# Fictitious play and reinforcement learning for computing equilibria
- Repeated & zero sum (stochastic) games
- Fictitious play (FP) (theory and implementation)
- Reinforcement Learning (RL) (theory and implementation)
- Experimental results comparing FP and RL

---

## Repeated & zero sum (stochastic) games

### Zero-sum game
**Situation**
- competing entities
- the result is an **advantage for one side** and an **equivalent loss** for the other (+5, -5)
- the net improvement in benefit of the whole game is zero.
    - Why?

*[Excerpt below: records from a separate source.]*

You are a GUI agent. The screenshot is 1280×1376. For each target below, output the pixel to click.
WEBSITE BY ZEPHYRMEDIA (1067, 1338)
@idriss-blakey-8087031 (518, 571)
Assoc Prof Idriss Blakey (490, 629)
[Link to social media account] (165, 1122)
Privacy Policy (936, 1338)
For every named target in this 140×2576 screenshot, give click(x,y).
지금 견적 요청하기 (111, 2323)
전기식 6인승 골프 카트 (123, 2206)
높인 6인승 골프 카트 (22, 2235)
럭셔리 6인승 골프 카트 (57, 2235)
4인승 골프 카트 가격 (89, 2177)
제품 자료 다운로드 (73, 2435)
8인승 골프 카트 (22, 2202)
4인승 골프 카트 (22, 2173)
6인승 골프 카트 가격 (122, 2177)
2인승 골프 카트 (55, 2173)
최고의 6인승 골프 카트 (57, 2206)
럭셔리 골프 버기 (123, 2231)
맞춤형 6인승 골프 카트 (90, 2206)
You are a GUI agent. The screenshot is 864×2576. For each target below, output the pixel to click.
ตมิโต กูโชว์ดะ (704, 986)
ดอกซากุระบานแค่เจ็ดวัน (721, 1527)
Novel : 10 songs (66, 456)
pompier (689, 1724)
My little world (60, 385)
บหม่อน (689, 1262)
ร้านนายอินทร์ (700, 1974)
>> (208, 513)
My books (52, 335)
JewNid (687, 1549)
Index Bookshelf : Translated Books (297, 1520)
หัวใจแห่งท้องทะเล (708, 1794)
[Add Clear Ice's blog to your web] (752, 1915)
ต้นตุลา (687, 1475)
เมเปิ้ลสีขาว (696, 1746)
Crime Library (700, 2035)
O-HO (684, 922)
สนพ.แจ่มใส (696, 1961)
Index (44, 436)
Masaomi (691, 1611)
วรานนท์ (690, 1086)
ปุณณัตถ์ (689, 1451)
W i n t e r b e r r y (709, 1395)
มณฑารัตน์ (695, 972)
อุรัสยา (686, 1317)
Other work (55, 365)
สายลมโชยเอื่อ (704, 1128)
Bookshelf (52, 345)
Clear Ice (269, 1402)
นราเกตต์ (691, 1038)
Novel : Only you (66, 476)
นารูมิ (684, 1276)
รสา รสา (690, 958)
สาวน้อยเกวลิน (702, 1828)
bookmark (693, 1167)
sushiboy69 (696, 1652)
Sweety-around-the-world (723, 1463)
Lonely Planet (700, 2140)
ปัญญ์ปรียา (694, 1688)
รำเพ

The advantage for one side is an equal loss for the other side.
    - This sum is zero.

#### Examples of games
- poker
- chess
- sports?
- bridge

### Repeated/Iterated game
- The same stage is played at each timeframe.
- Repeated number of repetitions of a base game (stage game)
- Same game, multiple games

#### Examples
- 2 gas stations offer competing prices
- Stage Game: The single-shot game played in each period.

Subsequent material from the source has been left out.